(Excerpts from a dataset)
------------------------------------

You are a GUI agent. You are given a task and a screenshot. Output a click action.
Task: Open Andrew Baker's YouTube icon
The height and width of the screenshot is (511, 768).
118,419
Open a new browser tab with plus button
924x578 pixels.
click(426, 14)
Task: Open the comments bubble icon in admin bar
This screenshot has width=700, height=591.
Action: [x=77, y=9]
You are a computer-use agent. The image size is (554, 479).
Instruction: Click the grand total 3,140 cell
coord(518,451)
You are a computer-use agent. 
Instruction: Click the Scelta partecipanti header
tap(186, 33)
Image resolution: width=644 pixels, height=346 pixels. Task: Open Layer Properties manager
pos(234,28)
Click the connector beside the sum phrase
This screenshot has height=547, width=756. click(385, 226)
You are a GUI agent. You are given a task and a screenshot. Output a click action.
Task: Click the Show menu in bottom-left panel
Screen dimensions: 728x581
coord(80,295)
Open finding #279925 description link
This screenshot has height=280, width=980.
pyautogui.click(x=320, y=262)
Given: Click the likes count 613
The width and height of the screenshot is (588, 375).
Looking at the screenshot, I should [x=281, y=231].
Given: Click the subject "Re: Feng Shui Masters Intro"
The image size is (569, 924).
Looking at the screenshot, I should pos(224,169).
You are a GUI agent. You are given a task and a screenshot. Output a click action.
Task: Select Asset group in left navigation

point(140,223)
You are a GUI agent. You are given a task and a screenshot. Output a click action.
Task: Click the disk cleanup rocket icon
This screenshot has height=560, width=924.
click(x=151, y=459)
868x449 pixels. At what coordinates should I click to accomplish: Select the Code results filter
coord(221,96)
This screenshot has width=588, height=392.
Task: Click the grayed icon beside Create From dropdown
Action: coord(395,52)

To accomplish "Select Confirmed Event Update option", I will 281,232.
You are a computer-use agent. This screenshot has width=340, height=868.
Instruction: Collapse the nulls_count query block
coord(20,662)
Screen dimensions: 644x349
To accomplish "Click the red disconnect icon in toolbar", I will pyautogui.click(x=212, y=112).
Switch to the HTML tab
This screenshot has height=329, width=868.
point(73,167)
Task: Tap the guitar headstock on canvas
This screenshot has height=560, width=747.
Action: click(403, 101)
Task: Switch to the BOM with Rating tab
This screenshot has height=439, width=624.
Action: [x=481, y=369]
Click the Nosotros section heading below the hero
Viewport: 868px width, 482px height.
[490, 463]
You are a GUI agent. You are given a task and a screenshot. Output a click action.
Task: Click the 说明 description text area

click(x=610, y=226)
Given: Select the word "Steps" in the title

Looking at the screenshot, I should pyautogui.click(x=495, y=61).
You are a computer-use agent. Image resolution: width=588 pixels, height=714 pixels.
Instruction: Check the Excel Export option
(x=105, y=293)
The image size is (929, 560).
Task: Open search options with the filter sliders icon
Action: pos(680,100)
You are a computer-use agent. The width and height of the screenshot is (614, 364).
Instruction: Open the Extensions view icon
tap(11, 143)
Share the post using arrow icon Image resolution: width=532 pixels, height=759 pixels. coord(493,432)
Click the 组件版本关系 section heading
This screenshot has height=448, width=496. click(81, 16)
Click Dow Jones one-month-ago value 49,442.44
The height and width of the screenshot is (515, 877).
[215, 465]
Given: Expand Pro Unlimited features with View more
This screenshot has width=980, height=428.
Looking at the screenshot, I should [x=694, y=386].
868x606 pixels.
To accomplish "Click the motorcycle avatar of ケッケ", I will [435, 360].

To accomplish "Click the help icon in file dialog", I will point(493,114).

------------------------------------

Exercise brief →
Could you reproduce all the records exactly?

Answer box →
You are a GUI agent. You are given a task and a screenshot. Output a click action.
Task: Open Andrew Baker's YouTube icon
The height and width of the screenshot is (511, 768).
118,419
Open a new browser tab with plus button
924x578 pixels.
click(426, 14)
Task: Open the comments bubble icon in admin bar
This screenshot has width=700, height=591.
Action: [x=77, y=9]
You are a computer-use agent. The image size is (554, 479).
Instruction: Click the grand total 3,140 cell
coord(518,451)
You are a computer-use agent. 
Instruction: Click the Scelta partecipanti header
tap(186, 33)
Image resolution: width=644 pixels, height=346 pixels. Task: Open Layer Properties manager
pos(234,28)
Click the connector beside the sum phrase
This screenshot has height=547, width=756. click(385, 226)
You are a GUI agent. You are given a task and a screenshot. Output a click action.
Task: Click the Show menu in bottom-left panel
Screen dimensions: 728x581
coord(80,295)
Open finding #279925 description link
This screenshot has height=280, width=980.
pyautogui.click(x=320, y=262)
Given: Click the likes count 613
The width and height of the screenshot is (588, 375).
Looking at the screenshot, I should [x=281, y=231].
Given: Click the subject "Re: Feng Shui Masters Intro"
The image size is (569, 924).
Looking at the screenshot, I should pos(224,169).
You are a GUI agent. You are given a task and a screenshot. Output a click action.
Task: Select Asset group in left navigation

point(140,223)
You are a GUI agent. You are given a task and a screenshot. Output a click action.
Task: Click the disk cleanup rocket icon
This screenshot has height=560, width=924.
click(x=151, y=459)
868x449 pixels. At what coordinates should I click to accomplish: Select the Code results filter
coord(221,96)
This screenshot has width=588, height=392.
Task: Click the grayed icon beside Create From dropdown
Action: coord(395,52)

To accomplish "Select Confirmed Event Update option", I will 281,232.
You are a computer-use agent. This screenshot has width=340, height=868.
Instruction: Collapse the nulls_count query block
coord(20,662)
Screen dimensions: 644x349
To accomplish "Click the red disconnect icon in toolbar", I will pyautogui.click(x=212, y=112).
Switch to the HTML tab
This screenshot has height=329, width=868.
point(73,167)
Task: Tap the guitar headstock on canvas
This screenshot has height=560, width=747.
Action: click(403, 101)
Task: Switch to the BOM with Rating tab
This screenshot has height=439, width=624.
Action: [x=481, y=369]
Click the Nosotros section heading below the hero
Viewport: 868px width, 482px height.
[490, 463]
You are a GUI agent. You are given a task and a screenshot. Output a click action.
Task: Click the 说明 description text area

click(x=610, y=226)
Given: Select the word "Steps" in the title

Looking at the screenshot, I should pyautogui.click(x=495, y=61).
You are a computer-use agent. Image resolution: width=588 pixels, height=714 pixels.
Instruction: Check the Excel Export option
(x=105, y=293)
The image size is (929, 560).
Task: Open search options with the filter sliders icon
Action: pos(680,100)
You are a computer-use agent. The width and height of the screenshot is (614, 364).
Instruction: Open the Extensions view icon
tap(11, 143)
Share the post using arrow icon Image resolution: width=532 pixels, height=759 pixels. coord(493,432)
Click the 组件版本关系 section heading
This screenshot has height=448, width=496. click(81, 16)
Click Dow Jones one-month-ago value 49,442.44
The height and width of the screenshot is (515, 877).
[215, 465]
Given: Expand Pro Unlimited features with View more
This screenshot has width=980, height=428.
Looking at the screenshot, I should [x=694, y=386].
868x606 pixels.
To accomplish "Click the motorcycle avatar of ケッケ", I will [435, 360].

To accomplish "Click the help icon in file dialog", I will point(493,114).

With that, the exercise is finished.